■ Goal ■
Pull out every line below that contains the word "agent", copying each one in full.

[START OF Material to process]

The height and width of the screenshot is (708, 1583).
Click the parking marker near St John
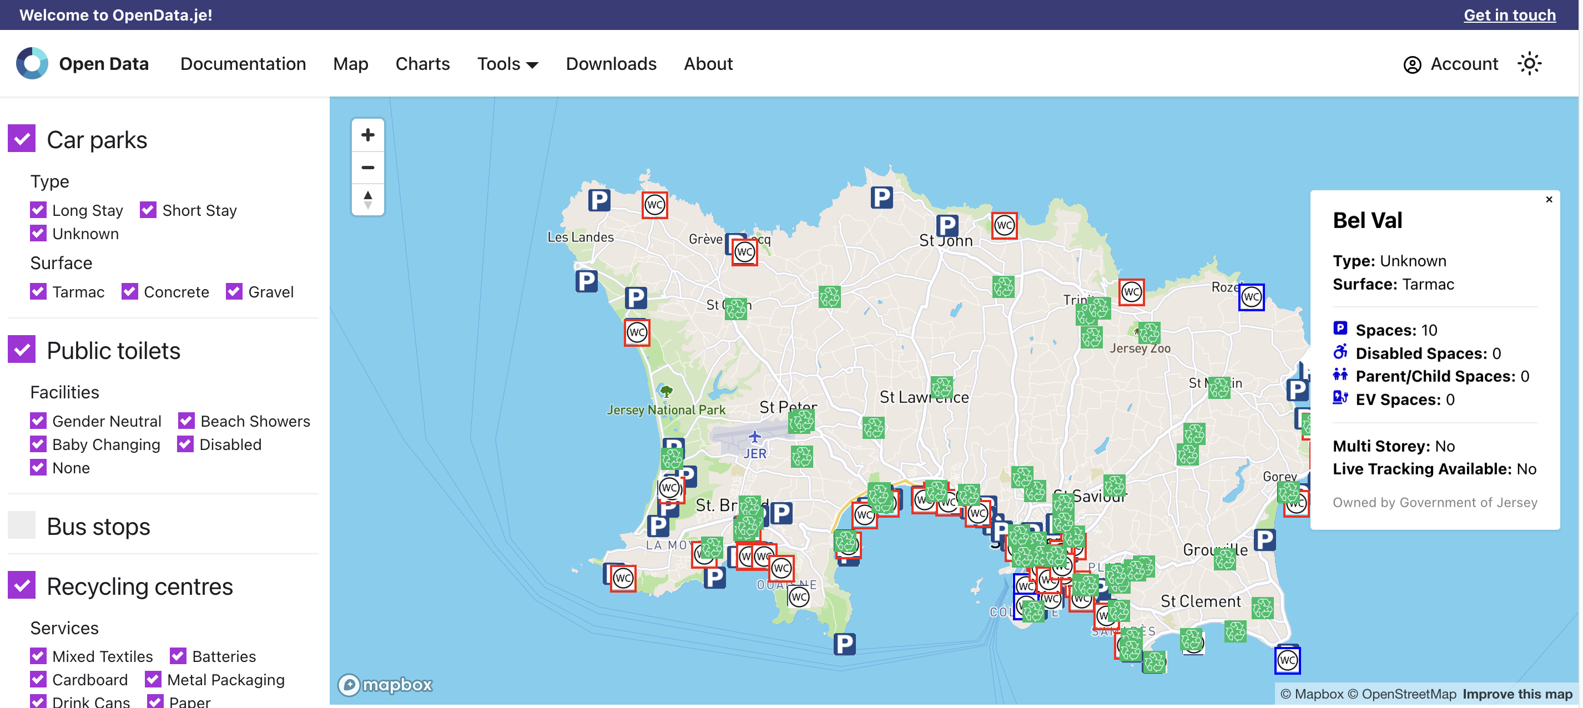tap(946, 225)
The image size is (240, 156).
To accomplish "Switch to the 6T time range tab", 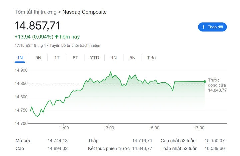I will click(75, 58).
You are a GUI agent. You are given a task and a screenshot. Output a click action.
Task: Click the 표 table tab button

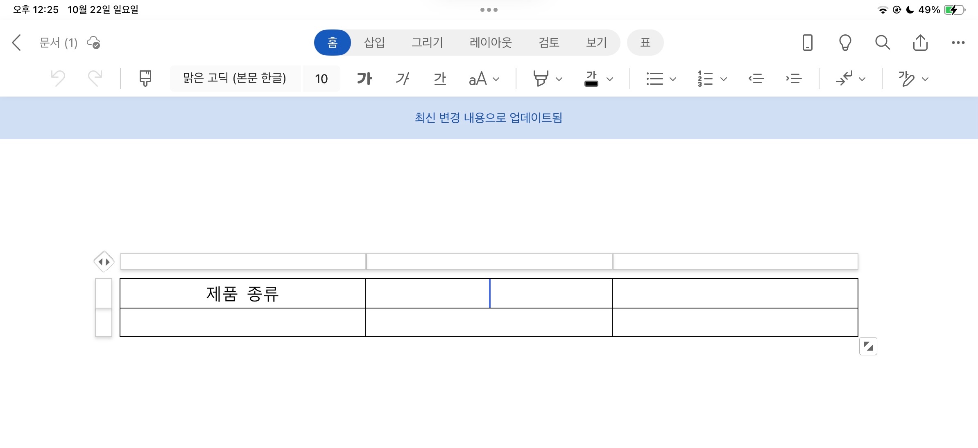[645, 43]
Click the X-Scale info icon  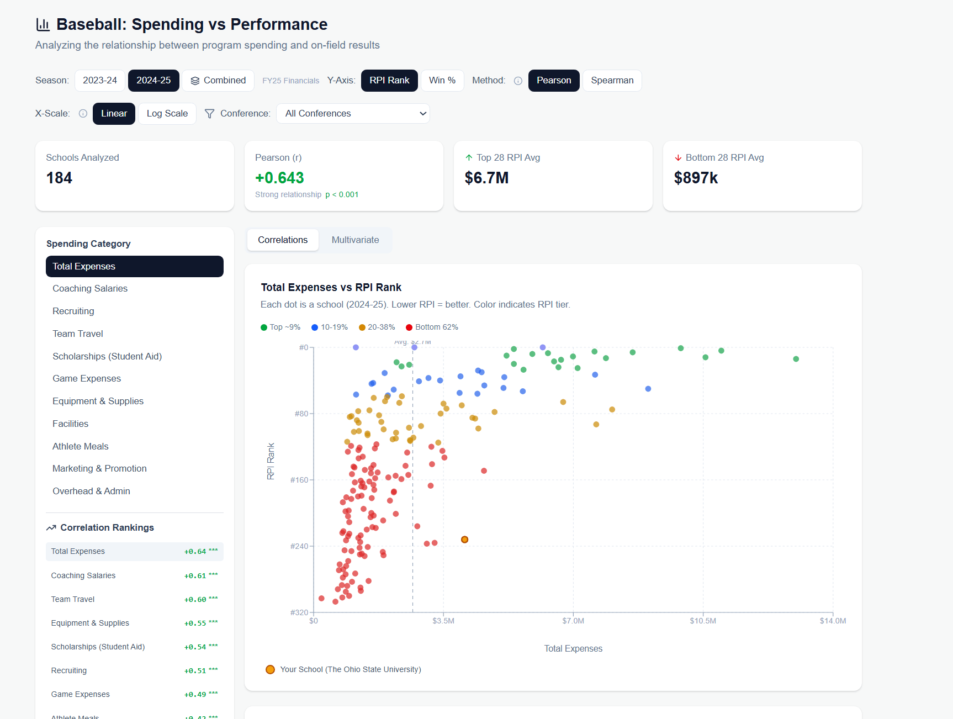pos(83,114)
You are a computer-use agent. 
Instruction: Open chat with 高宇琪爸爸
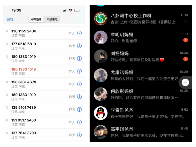point(141,132)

[END OF Material to process]

■ Written response ■
You are a GUI agent. You are given a task and a screenshot. Output a click action.
You are a computer-use agent. 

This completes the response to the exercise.